Levine, David (1926 – 2009)
David Levine original caricature art
David Levine was best known for his caricatures in The New York Review of Books. Jules Feiffer has called him "the greatest caricaturist of the last half of the 20th Century". A job at Esquire in the early 1960s saw Levine develop his skills as a political illustrator. His first work for The New York Review of Books appeared in 1963, just a few months after the paper was founded. Levine would review a draft of the article to be illustrated, together with photos or other images sent by the staff of the Review. Within a few days, he would return a finished drawing that caught "a large fact about his subject's character"; "his brilliance lay in weaving [the article's] ideas with his own". Only about half of Levine's caricatures were created for the Review. Other work has appeared in Esquire, The New York Times, The Washington Post, Rolling Stone Magazine, Sports Illustrated, New York Magazine, Time, Newsweek, The New Yorker, The Nation, Playboy, and others. As a caricaturist for these publications, Levine distinguished his process from that of political cartoonists: "I could take time to really look it over and think about it, read the articles and so on. The political cartoonists don't get a chance. The headlines are saying this and this about so-and-so, and you have to come up with something which is approved by an editor. I almost never had to get an approval.
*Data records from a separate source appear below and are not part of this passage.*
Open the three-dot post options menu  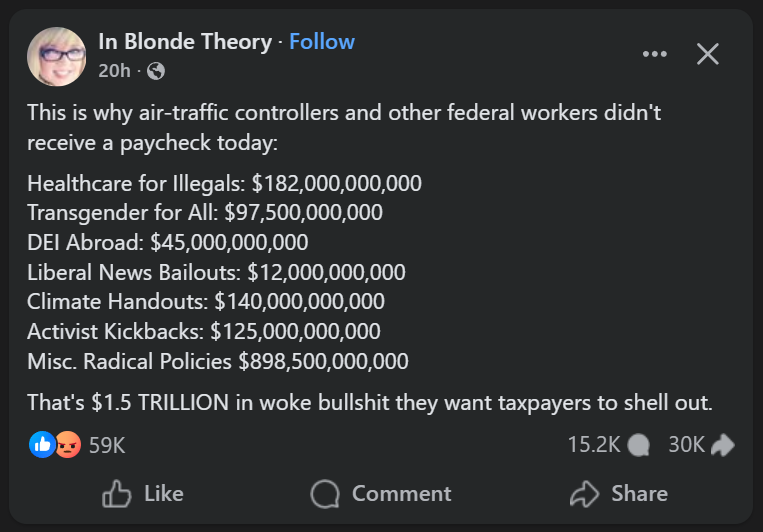654,54
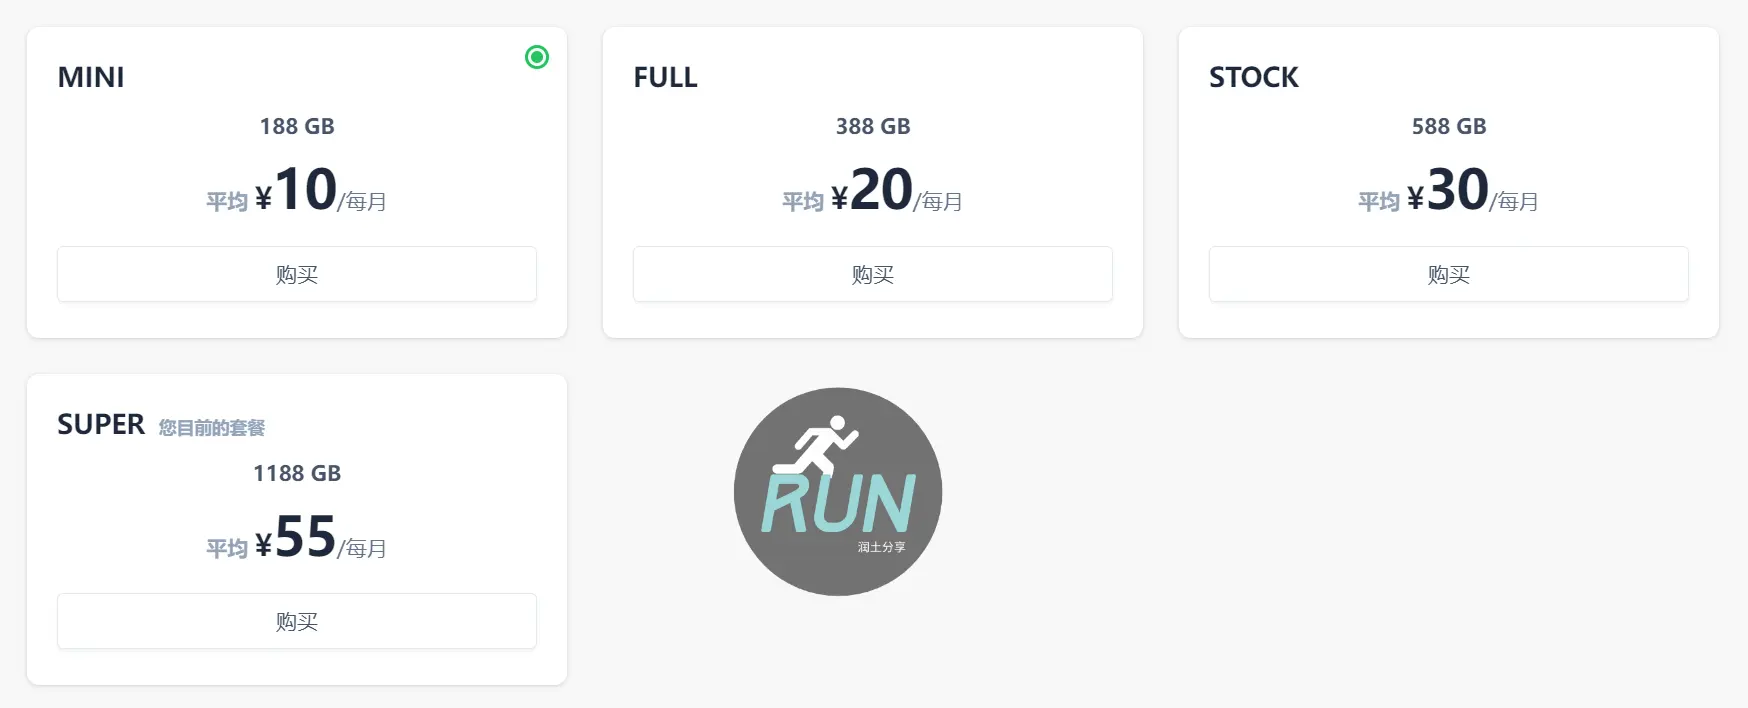Click the 1188 GB data amount
This screenshot has width=1748, height=708.
pos(297,473)
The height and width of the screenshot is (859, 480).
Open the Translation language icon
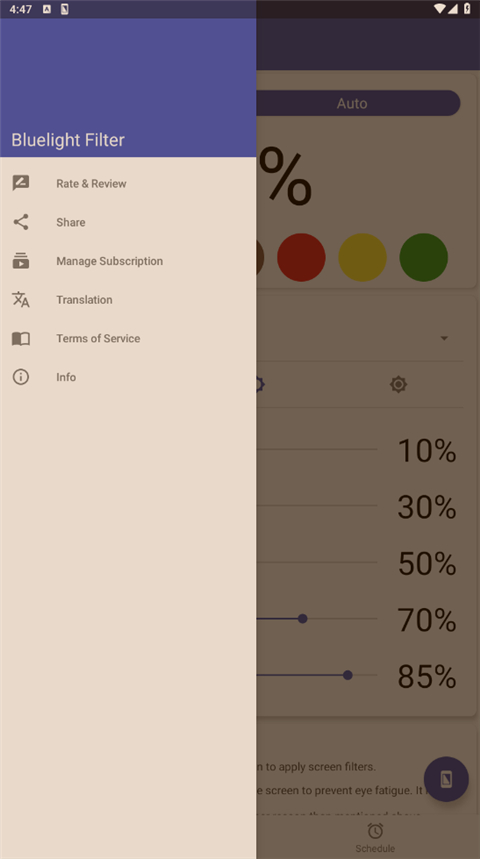point(21,300)
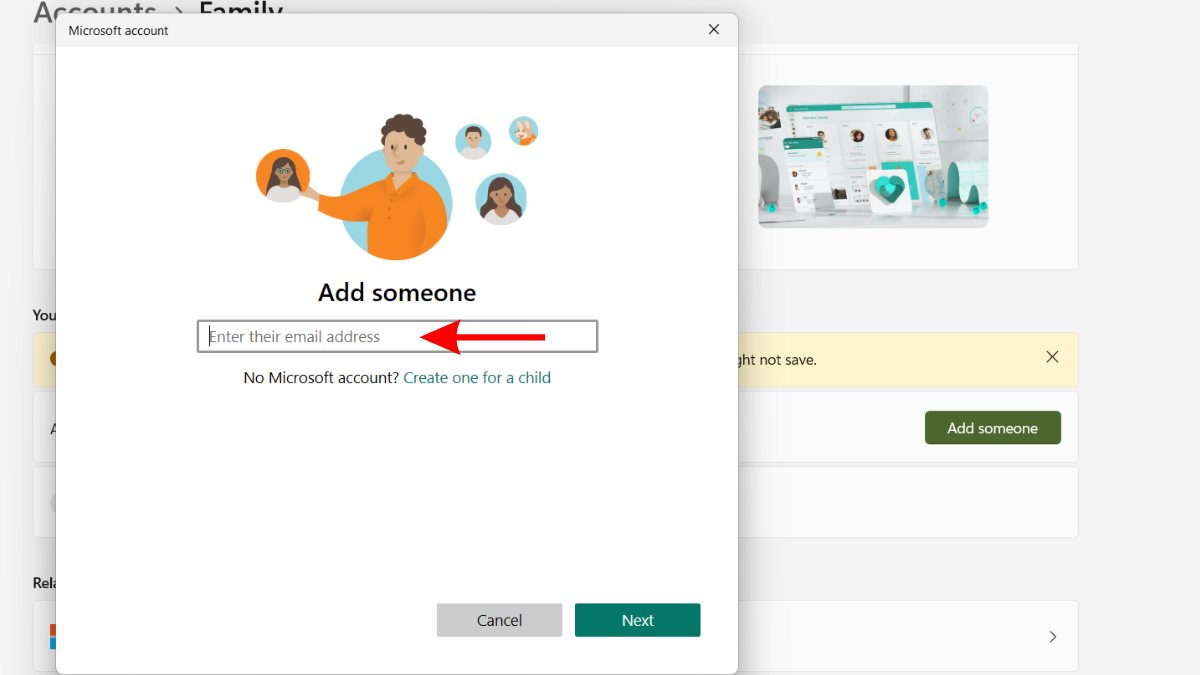Click the 'Add someone' dialog heading

click(397, 293)
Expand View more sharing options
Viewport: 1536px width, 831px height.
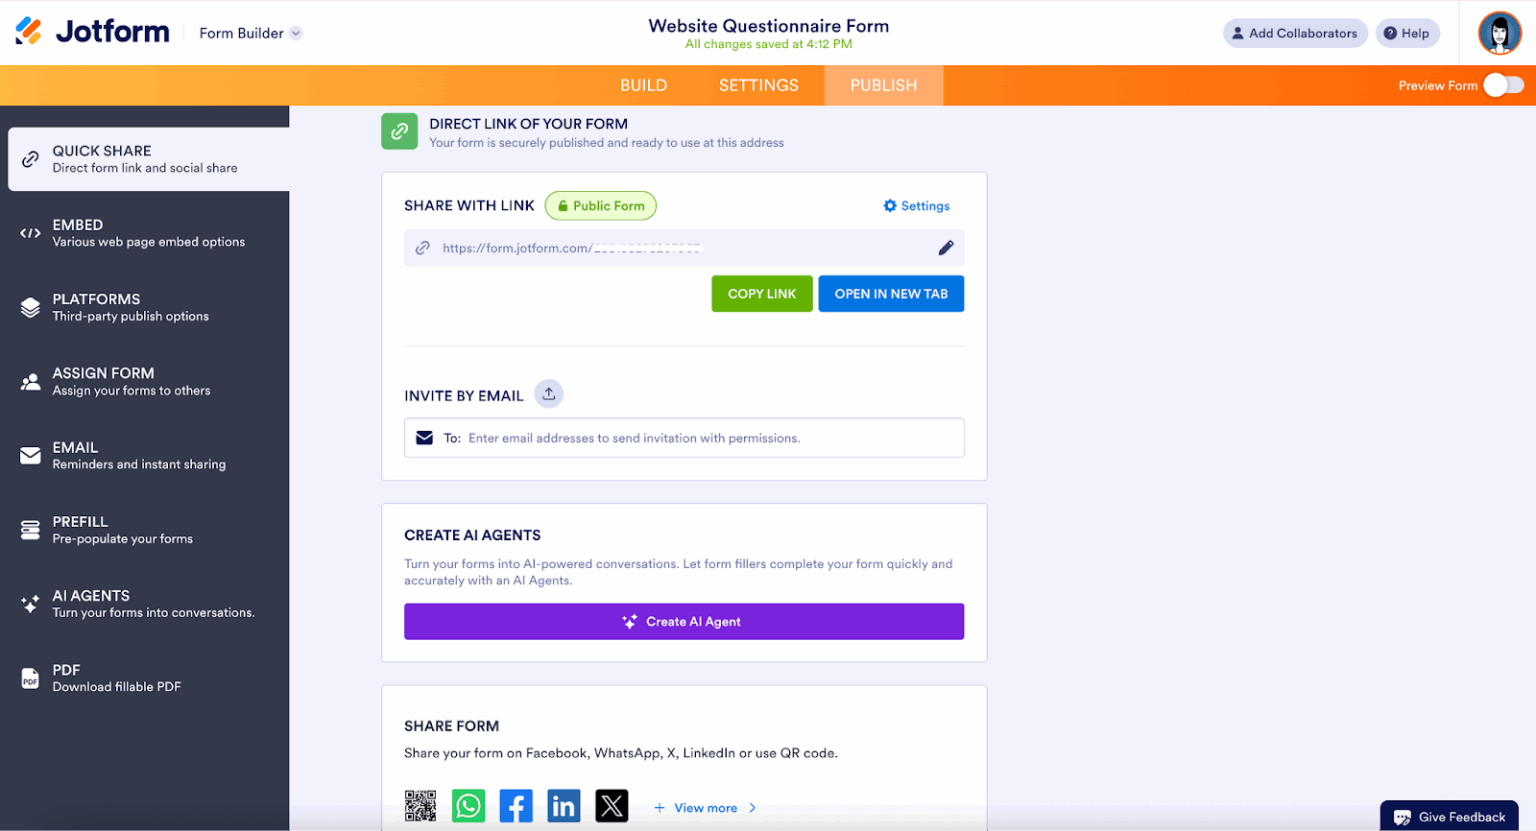click(705, 808)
In forty years I may have run into a disagreement with The New York Review maybe two times." The New York Times described Levine's illustrations as "macro-headed, somberly expressive, astringently probing and hardly ever flattering caricatures of intellectuals and athletes, politicians and potentates" that were "heavy in shadows cast by outsize noses on enormous, eccentrically shaped heads, and replete with exaggeratedly bad haircuts, 5 o’clock shadows, ill-conceived mustaches and other grooming foibles .... to make the famous seem peculiar-looking in order to take them down a peg". The paper commented: "His work was not only witty but serious, not only biting but deeply informed, and artful in a painterly sense as well as a literate one."